Die Sprecherin des chinesischen Außenministeriums, Mao Ning, sagte jedoch am Dienstag, Peking lehne unilaterale wirtschaftliche Beschränkungen grundsätzlich ab und werde die Interessen seiner Unternehmen verteidigen.

„China hat das Recht, normale Kooperationen mit Ländern auf der ganzen Welt durchzuführen“, sagte Mao während einer täglichen Besprechung. „Wir haben uns immer gegen unilaterale Sanktionen und ‚Rechtsprechung mit langem Arm‘ gewehrt, die keine Grundlage im Völkerrecht haben und nicht vom Sicherheitsrat der Vereinten Nationen genehmigt wurden.“

Sie wies Washingtons Behauptung zurück, wonach chinesische Unternehmen Russland bei seiner Militäroperation in der Ukraine helfen würden. Peking sei in dem Konflikt unparteiisch gewesen und habe eine friedliche Lösung gefordert, sagte Mao.
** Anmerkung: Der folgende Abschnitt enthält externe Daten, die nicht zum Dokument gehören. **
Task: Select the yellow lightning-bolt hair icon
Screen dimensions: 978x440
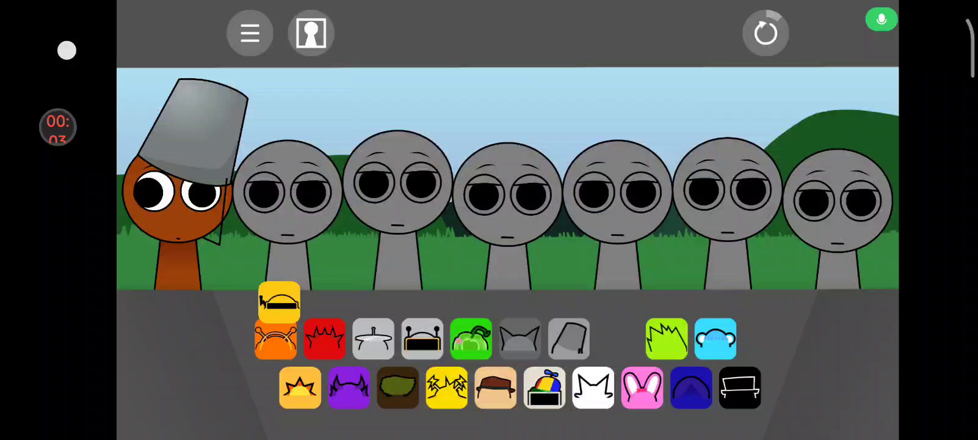Action: [446, 387]
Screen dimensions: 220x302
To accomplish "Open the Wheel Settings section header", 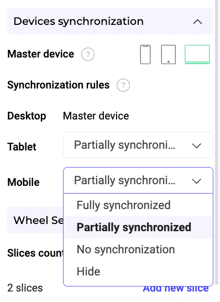I will 35,220.
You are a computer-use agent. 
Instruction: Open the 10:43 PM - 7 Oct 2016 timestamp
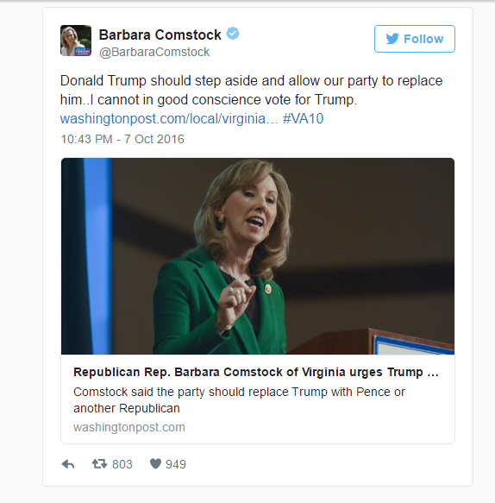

„Wir haben nicht von weitem zugeschaut, geschweige denn die Situation ausgenutzt“, fügte sie hinzu.

Die USA hatten zuvor gezielt bestimmte chinesische Firmen und Einzelpersonen ins Visier genommen, denen sie vorwarfen, Moskaus Militärkampagne auf verschiedene Weise zu unterstützen. Die neue Runde der Sanktionen wird Berichten zufolge die erste sein, die die Regierung in Peking direkt trifft.

„Wenn umfassende Sanktionen gegen China angewandt würden, würde das wirklich auf uns zurückfallen“, sagte Connolly gegenüber CNBC. Er behauptete, dass „China viel mehr zu verlieren hat als Russland“ durch solche Beschränkungen.

Russland wurde zur am meisten sanktionierten Nation der Welt, als die USA und ihre Verbündeten im Zusammenhang mit der Ukraine-Krise den Druck auf Moskau erhöhten. Trotz westlicher Prognosen haben die Maßnahmen es nicht geschafft, die russische Wirtschaft zu zerstören.

Der chinesische Außenminister Wang Yi erörterte vergangene Woche am Rande der Münchner Sicherheitskonferenz mit US-Außenminister Antony Blinken das Thema unilateraler Beschränkungen und die Risiken einer möglichen Abkehr des Westens von China, teilte sein Ministerium mit.

Der Minister betonte, dass die Versuche, „einen kleinen Hof mit hohen Zäunen zu bauen“, um „sich von China abzukoppeln“, letztendlich für die USA selbst nach hinten losgehen werden“, hieß es. Wang forderte seinen amerikanischen Amtskollegen auf, „seine illegalen einseitigen Sanktionen“ gegen chinesische Firmen aufzuheben.